I write this after having come out of an unusually hectic period in my life. I recently unintentionally initiated a campaign in Northern Ireland (NI) entitled #wedeservebetter. This grew from a short social media video into a national viral movement. The reason for the campaign? Well NI, where I live and operate from, has just surpassed Belgium as the longest running democracy without a functioning government in peace time. We are now more than 590 days without a legislative assembly. Our MLAs (Members of Legislative Assembly) continue to receive full pay, however; they have not been undertaking their full roles and responsibilities for over 18 months. Can you image that in Westminster, Cardiff or Edinburgh? So what has this got to do with dance? Well, for me personally, a huge amount.

I run a small dance company in the very west of NI, in the town of Enniskillen. A beautiful island town, nestled in the waters of Lough Erne. I have been running the company Dylan Quinn Dance Theatre (DQDT) since 2009 and for seven years prior to this, I worked freelance here. Since establishing DQDT, we have been fortunate to receive funding from the Arts Council of Northern Ireland (ACNI). This year, along with a wide range of other organisations across NI, our funding was significantly cut. However, we were not the worst off as a number of our contemporaries lost all of their funding.

Not having a functioning government means that departments cannot agree budgets and therefore statutory bodies and public funding agencies are working on reduced budgets year on year. In fact, it’s not even that they, and by extension we, are operating on reducing budgets: the lack of government means we don’t actually know when the budgets will be agreed. For 2018/19 arts organisations across NI did not know if they were going to receive any funding until almost three weeks into the 2018/19 year. This situation is highly likely to be repeated for 2019/20.

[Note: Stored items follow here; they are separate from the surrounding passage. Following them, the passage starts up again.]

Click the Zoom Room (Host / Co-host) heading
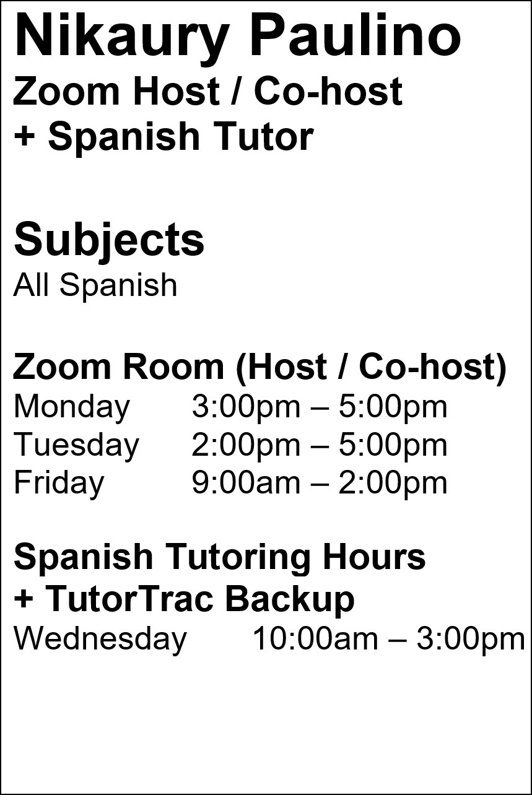Screen dimensions: 532x795 pos(260,367)
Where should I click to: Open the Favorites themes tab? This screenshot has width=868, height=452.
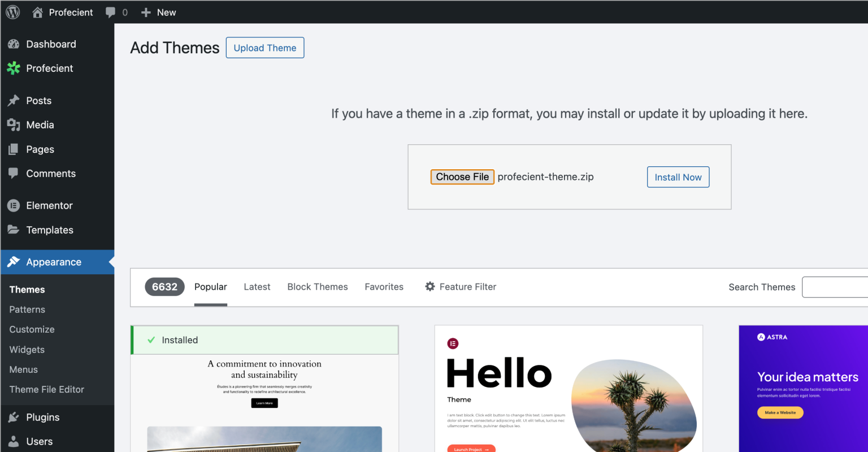tap(384, 287)
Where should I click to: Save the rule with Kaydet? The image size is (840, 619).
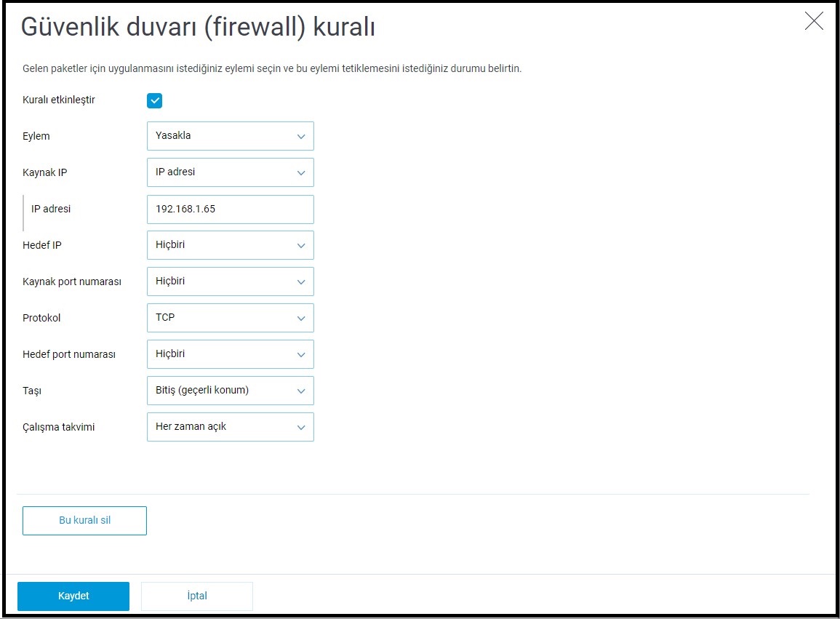click(x=73, y=596)
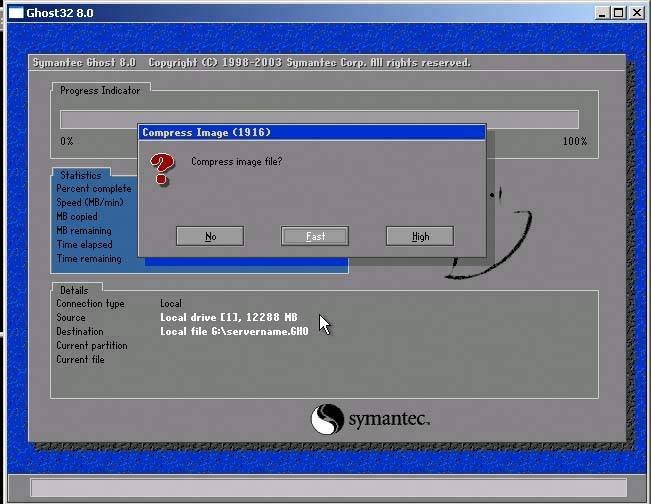Maximize the Ghost32 window

click(620, 12)
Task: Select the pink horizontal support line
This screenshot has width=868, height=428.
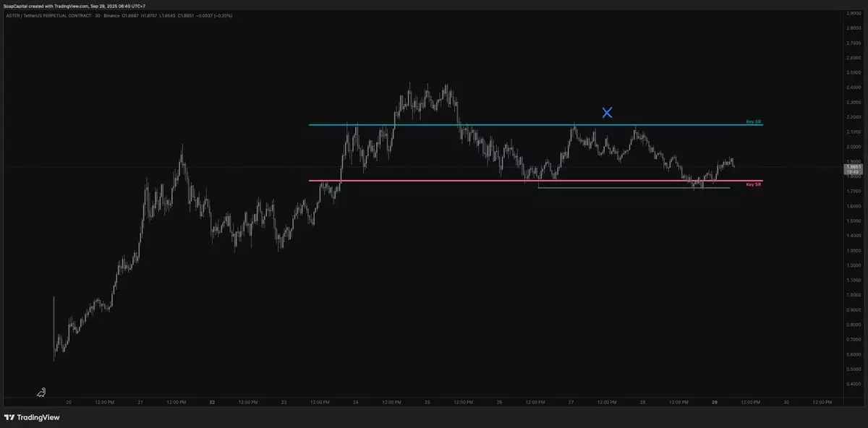Action: tap(434, 181)
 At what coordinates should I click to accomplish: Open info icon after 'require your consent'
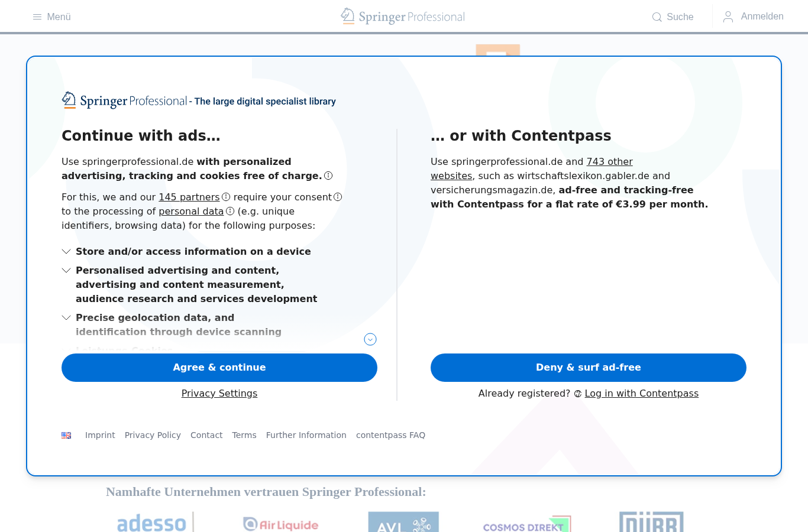click(338, 197)
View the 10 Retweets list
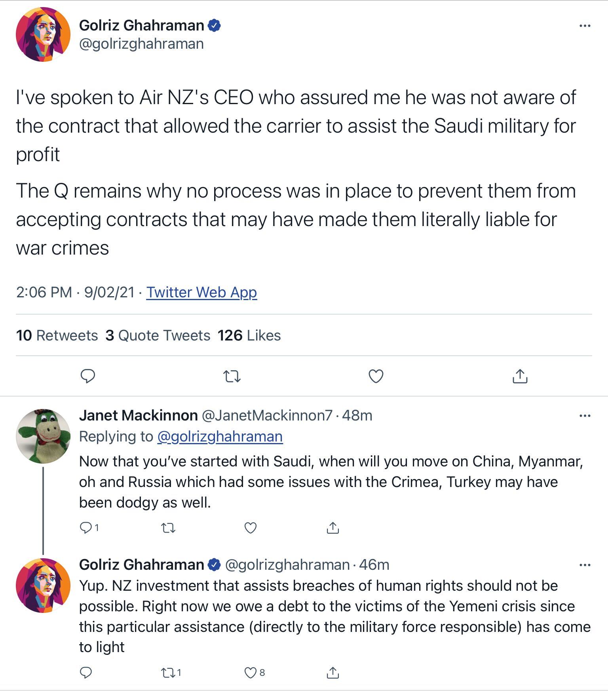This screenshot has width=608, height=700. pos(57,335)
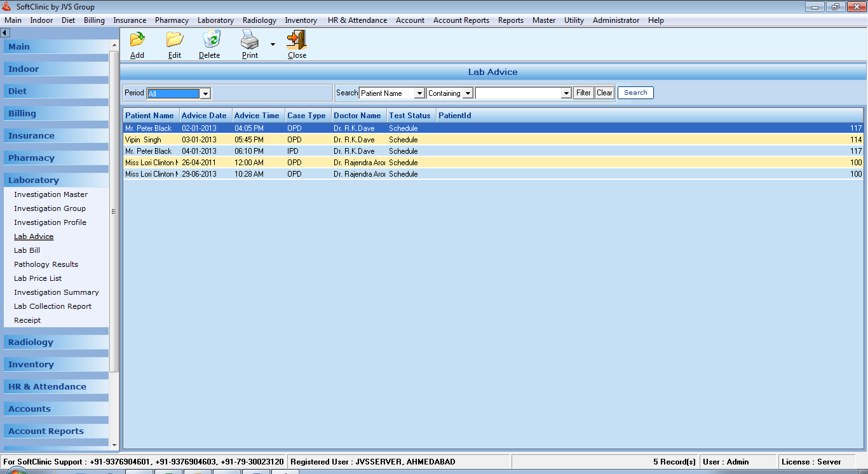Open the Account Reports menu

461,20
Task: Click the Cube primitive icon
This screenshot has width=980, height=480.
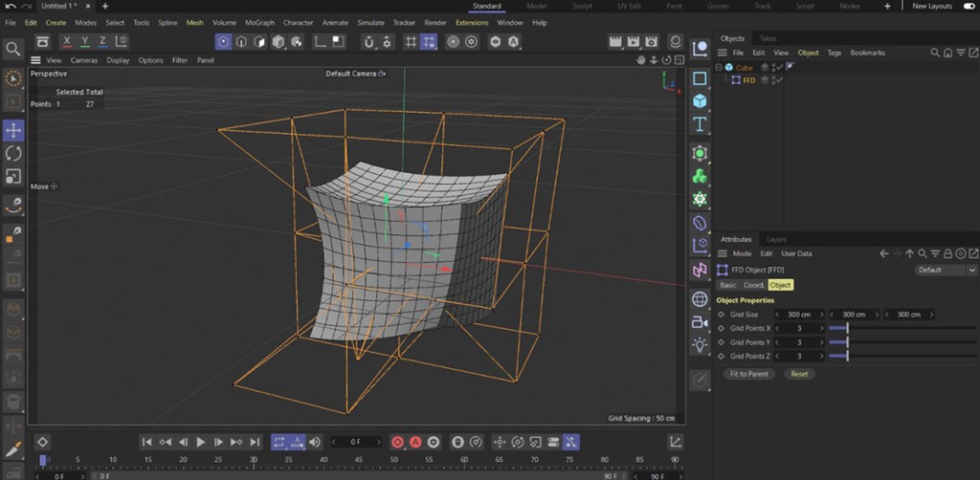Action: tap(700, 100)
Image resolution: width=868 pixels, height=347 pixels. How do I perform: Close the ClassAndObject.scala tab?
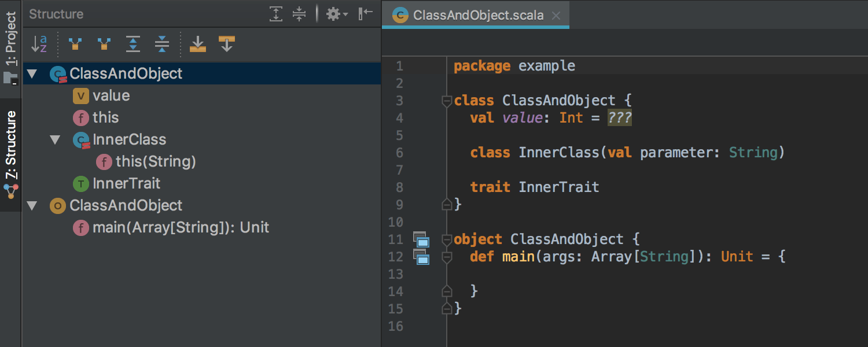556,14
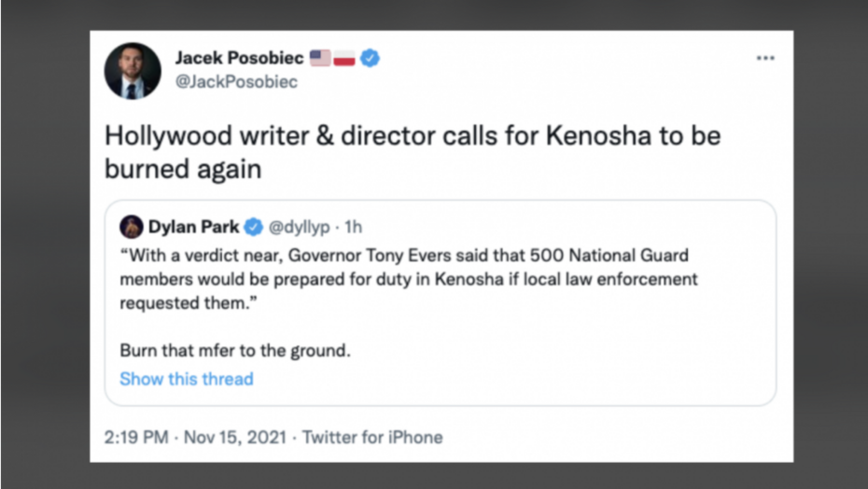
Task: Click the Jacek Posobiec display name
Action: point(239,58)
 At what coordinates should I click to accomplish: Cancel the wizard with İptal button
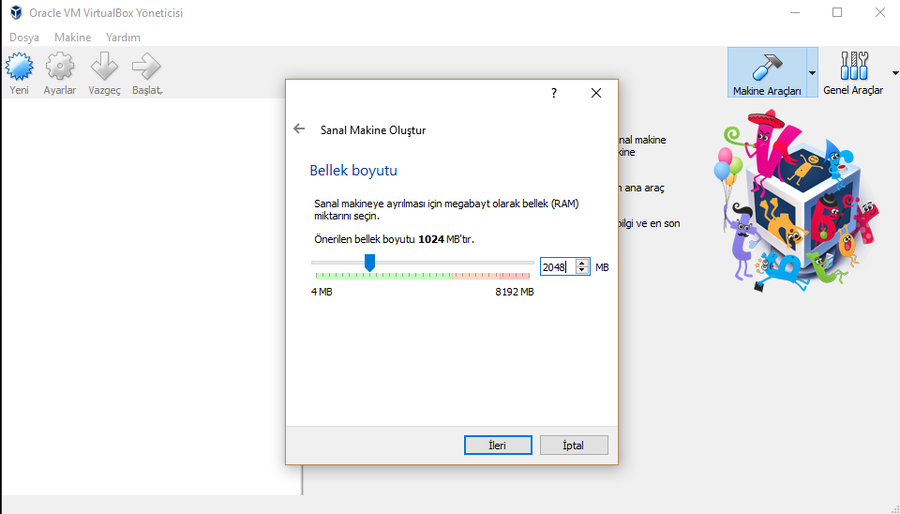tap(573, 445)
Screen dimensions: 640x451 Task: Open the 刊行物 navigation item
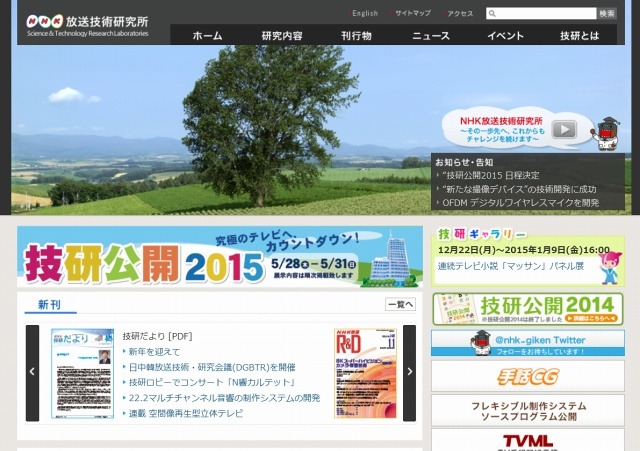point(355,36)
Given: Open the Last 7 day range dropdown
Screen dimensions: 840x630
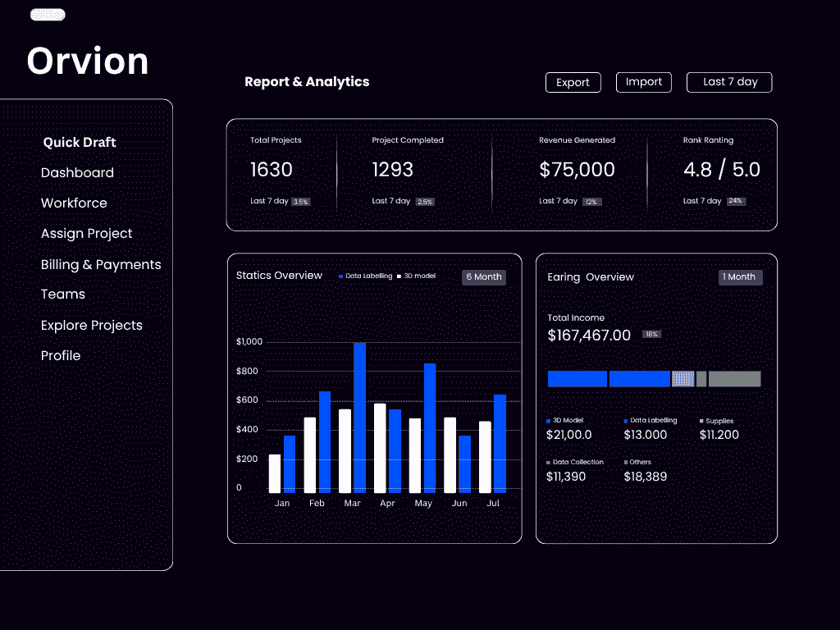Looking at the screenshot, I should pos(729,82).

It is clear that the pressure on public arts funders is huge. They have no direction from government and have the challenging task of trying to support an over-stretched and depleted arts sector. This creates great uncertainty and confusion. Managing this is very challenging and really demands that funders and the arts sector work together to try and provide security and sustainability. This I believe is best achieved by those holding the purse strings proactively opening up discussions and dialogue with the organisations and people at the frontline of arts development and delivery. This will help everyone understand the sectoral requirements and ensure they can work together in these difficult times to provide stability and guidance. However, in my experience this is not always the way things happen.

In the recent funding round DQDT was the only dance organisation to receive a cut. We were informed that it had nothing to do with the quality of the work, rather it was due to the fact that our “business model was not sustainable”. This left us somewhat confused when comparing the balance of our income streams with others. Unfortunately, we had little choice than to accept the decision.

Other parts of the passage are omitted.